*Excerpt provided*.
'''
Zambia prioritizing disease prevention, as govt performs over 110,000 cervical cancer tests in 2023


Cervical cancer mortality rates in Zambia are alarmingly high, with over 110,000 Human Papilloma Virus tests having been performed in 2023, health authorities say.

Minister of Health, Sylvia Masebo, said measures had since been instituted in line with the World Health Organisation (WHO) cervical cancer elimination initiative.

Masebo said this when a team from the Global Cervical Cancer Elimination Initiative paid a courtesy call on her in Lusaka on Thursday to discuss some of the areas of interest to both WHO and government.

She said using a multisectoral approach, more than 40,000 women were screened using the Human Papilloma Virus (HPV) based method in 2023.

“Cervical cancer is the most common cause of cancer deaths among women in Zambia and the peak age of cervical cancer diagnosis is around 40 to 49 years, representing women at the peak of their economic capacity,” Masebo stated.
'''
*Information supplied*.
'''
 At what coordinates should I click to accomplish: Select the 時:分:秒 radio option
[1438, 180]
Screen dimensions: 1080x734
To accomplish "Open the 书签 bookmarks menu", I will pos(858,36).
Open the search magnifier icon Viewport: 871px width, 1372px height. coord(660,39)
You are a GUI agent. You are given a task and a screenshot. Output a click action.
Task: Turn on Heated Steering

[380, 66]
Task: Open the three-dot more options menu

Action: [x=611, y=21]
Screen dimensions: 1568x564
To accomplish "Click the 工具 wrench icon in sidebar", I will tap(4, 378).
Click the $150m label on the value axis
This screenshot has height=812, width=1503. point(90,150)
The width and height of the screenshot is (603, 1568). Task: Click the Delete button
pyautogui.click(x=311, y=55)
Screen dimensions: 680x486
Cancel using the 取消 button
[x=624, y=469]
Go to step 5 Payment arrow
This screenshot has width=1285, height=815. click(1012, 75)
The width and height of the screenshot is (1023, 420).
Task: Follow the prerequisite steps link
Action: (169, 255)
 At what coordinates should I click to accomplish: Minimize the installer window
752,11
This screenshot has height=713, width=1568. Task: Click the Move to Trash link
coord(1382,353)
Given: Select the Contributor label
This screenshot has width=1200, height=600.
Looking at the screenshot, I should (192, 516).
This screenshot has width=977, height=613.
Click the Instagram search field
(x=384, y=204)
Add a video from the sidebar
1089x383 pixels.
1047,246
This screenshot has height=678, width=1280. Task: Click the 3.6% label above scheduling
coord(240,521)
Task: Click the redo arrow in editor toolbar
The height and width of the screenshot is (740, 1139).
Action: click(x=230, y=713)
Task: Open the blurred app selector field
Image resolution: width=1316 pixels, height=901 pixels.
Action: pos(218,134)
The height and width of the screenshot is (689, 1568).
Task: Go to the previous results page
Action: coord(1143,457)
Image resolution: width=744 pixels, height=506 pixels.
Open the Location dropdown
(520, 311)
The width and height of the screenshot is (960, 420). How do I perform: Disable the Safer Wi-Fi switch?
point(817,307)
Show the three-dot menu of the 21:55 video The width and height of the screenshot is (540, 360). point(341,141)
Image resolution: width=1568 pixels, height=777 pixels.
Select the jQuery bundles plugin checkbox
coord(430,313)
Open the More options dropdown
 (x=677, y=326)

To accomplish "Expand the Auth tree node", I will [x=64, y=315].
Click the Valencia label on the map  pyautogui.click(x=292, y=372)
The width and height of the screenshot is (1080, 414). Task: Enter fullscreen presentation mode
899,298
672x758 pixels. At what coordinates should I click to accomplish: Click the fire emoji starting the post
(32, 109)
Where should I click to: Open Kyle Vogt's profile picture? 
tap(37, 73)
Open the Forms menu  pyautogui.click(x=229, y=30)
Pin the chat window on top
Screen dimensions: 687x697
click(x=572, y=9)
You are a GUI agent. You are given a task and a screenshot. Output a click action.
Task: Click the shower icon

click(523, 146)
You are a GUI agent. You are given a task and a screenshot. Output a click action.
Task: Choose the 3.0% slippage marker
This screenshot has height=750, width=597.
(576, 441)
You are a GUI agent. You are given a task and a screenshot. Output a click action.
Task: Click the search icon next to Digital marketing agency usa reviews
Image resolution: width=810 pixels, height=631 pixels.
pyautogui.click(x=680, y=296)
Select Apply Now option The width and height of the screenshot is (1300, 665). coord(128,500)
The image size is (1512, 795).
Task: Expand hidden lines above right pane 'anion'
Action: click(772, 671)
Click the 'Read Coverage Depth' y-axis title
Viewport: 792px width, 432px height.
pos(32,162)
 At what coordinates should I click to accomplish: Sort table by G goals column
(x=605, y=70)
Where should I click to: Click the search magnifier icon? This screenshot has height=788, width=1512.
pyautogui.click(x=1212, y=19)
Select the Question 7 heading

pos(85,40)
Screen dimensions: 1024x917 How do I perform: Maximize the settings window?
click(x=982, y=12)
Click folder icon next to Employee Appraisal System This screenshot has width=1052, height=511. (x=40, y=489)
'''
*Tasks to carry out*.
- a) Answer these questions from the article on cervical cancer in Zambia, one per line:
(i) How many women were screened with the HPV-based method in 2023?
(ii) In which city did the team from the Global Cervical Cancer Elimination Initiative pay a courtesy call on Masebo?
(iii) What is the peak age of cervical cancer diagnosis in Zambia?
- b) Echo the part of the article on cervical cancer in Zambia that begins at the words "Masebo said this" and stops after the words "method in 2023.".
- c) Carry on the article about cervical cancer in Zambia from the point where it stops.

*Expected responses*.
- a)
(i) More than 40,000 women
(ii) Lusaka
(iii) Around 40 to 49 years

- b)
Masebo said this when a team from the Global Cervical Cancer Elimination Initiative paid a courtesy call on her in Lusaka on Thursday to discuss some of the areas of interest to both WHO and government.

She said using a multisectoral approach, more than 40,000 women were screened using the Human Papilloma Virus (HPV) based method in 2023.

- c)
The minister said to reach the elimination efforts, the Ministry had accelerated the 90 percent coverage of HPV vaccination of girls between 9 to 14 years.

She said HPV vaccination was now mainly provided through the school-based platform as most of the target population are school going girls and the vaccines are also provided through health facilities and outreach services to cater for out of school girls.

“In September last year, government launched the HPV multi-age cohort campaign which targeted 1.5 million girls aged 9 to 14 years and the coverage during the campaign was 63,” Masebo highlighted.

She added that government targeted to screen 70 percent of the eligible population by the year 2030 and the HPV testing had been expanded to all 10 provinces with each province having a regional central laboratory.

Masebo stated that the transition to HPV testing had faced challenges such as erratic supply of HPV test kits and reagents, but that efforts are being made to overcome these barriers.

The minister said government was also addressing the geographical barriers to treatment and care that many rural communities face.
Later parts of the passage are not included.